* **WHAT YOU WILL DO**:
Quote the lines below word for word, starting with the line that contains "Click amivantamab + chemotherapy list entry" and going on through the end of the lines. Leave the pictures out of your answer.
— Begin RECORD SET —
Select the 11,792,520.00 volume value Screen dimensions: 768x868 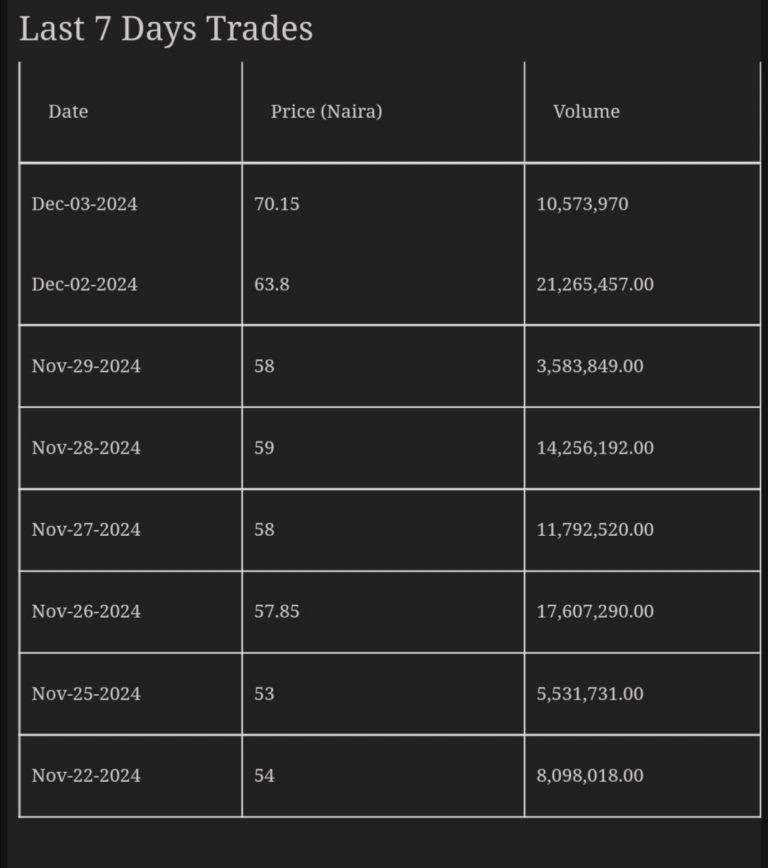tap(595, 530)
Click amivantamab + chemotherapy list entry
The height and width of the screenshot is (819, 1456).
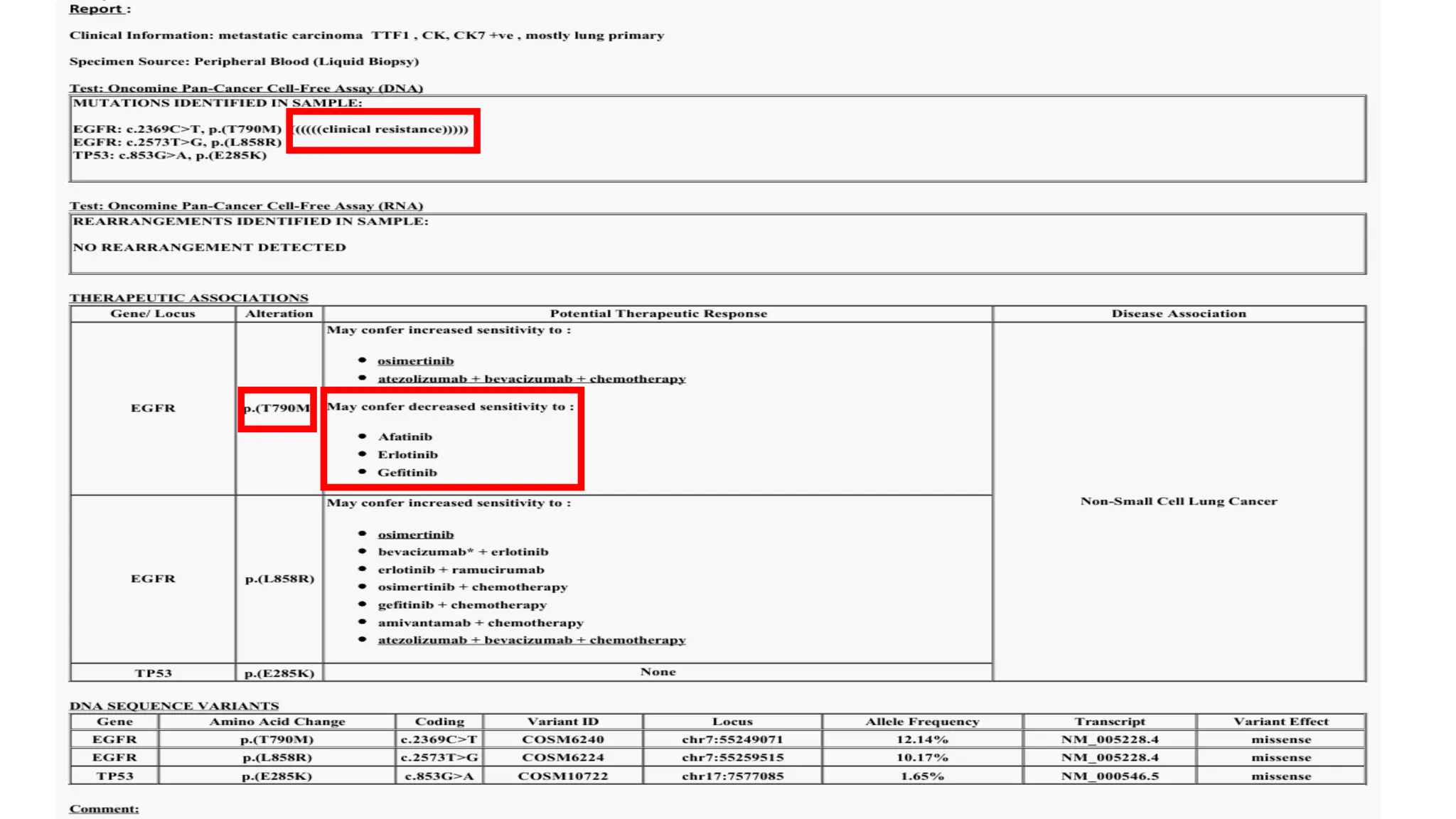pyautogui.click(x=480, y=623)
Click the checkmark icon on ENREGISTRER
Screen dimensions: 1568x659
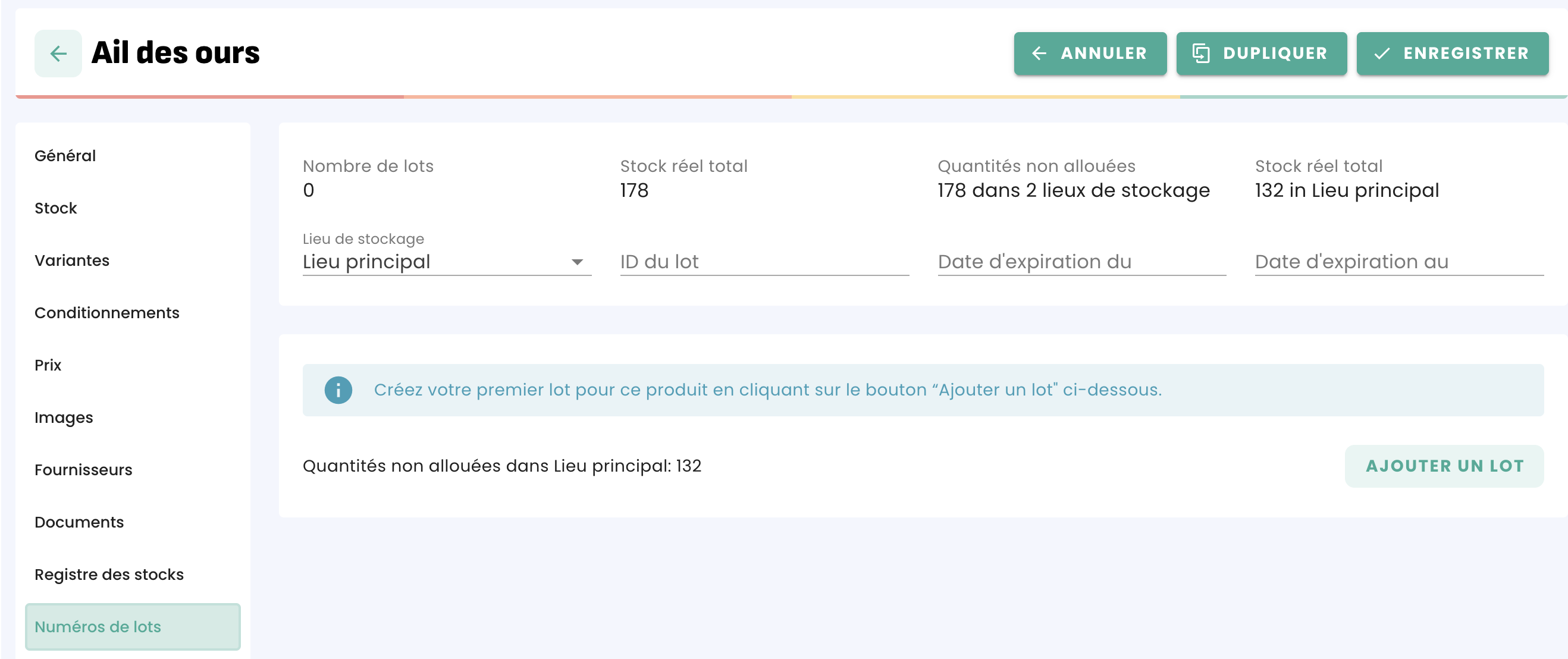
— End RECORD SET —
* **COMPLETE ANSWER**:
Click amivantamab + chemotherapy list entry
The height and width of the screenshot is (819, 1456).
pyautogui.click(x=480, y=623)
Click the checkmark icon on ENREGISTRER
Screen dimensions: 1568x659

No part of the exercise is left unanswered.